Available records:
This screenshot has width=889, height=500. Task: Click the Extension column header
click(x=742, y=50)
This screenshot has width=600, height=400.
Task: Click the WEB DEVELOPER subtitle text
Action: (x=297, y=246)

What you should do: An exact copy of every entry above is the expected answer.

Solution for this problem:
This screenshot has width=889, height=500. Task: Click the Extension column header
click(x=742, y=50)
This screenshot has width=600, height=400.
Task: Click the WEB DEVELOPER subtitle text
Action: (x=297, y=246)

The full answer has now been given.